[DATA SUPPLIED start]

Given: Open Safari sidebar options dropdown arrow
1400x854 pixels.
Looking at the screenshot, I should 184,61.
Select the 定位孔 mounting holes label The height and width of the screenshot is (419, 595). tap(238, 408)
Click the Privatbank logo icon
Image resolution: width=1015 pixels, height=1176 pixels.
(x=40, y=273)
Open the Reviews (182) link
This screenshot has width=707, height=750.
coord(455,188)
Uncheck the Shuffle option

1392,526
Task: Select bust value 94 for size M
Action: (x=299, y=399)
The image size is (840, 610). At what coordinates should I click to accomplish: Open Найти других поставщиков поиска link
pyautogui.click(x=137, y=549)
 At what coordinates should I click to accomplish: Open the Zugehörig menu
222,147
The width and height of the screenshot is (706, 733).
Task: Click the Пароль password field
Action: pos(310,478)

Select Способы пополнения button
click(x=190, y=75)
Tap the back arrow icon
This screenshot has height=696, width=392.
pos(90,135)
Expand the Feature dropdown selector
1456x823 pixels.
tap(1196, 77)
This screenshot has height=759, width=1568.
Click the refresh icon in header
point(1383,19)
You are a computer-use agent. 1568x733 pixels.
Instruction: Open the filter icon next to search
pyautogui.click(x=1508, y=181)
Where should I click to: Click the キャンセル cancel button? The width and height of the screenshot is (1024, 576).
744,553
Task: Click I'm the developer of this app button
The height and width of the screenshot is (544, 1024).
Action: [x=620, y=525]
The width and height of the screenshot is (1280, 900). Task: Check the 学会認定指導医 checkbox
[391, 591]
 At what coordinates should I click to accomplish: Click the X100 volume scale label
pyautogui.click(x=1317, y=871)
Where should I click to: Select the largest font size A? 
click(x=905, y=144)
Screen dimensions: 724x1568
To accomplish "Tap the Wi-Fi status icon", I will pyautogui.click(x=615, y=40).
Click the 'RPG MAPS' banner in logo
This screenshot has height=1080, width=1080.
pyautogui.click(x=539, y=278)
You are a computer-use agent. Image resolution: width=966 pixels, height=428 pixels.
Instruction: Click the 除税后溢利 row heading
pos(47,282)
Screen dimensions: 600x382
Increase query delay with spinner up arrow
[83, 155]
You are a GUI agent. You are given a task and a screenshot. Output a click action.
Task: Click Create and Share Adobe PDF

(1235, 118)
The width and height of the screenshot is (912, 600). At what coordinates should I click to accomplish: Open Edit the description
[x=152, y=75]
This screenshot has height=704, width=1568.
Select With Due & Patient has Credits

[DATA SUPPLIED end]

_THE EXERCISE_. Give the material from the line containing "You are a computer-use agent. 1568x733" down through the line containing "Action: [x=620, y=525]" as a two-column CSV with the columns input and output. Use one row per input and its output, put each value in a single quoted field, and replace line breaks with spaces.

_RIGHT ANSWER_.
input,output
"You are a computer-use agent. 1568x733 pixels. Instruction: Open the filter icon next to search","pyautogui.click(x=1508, y=181)"
"Where should I click to: Click the キャンセル cancel button? The width and height of the screenshot is (1024, 576).","744,553"
"Task: Click I'm the developer of this app button The height and width of the screenshot is (544, 1024).","Action: [x=620, y=525]"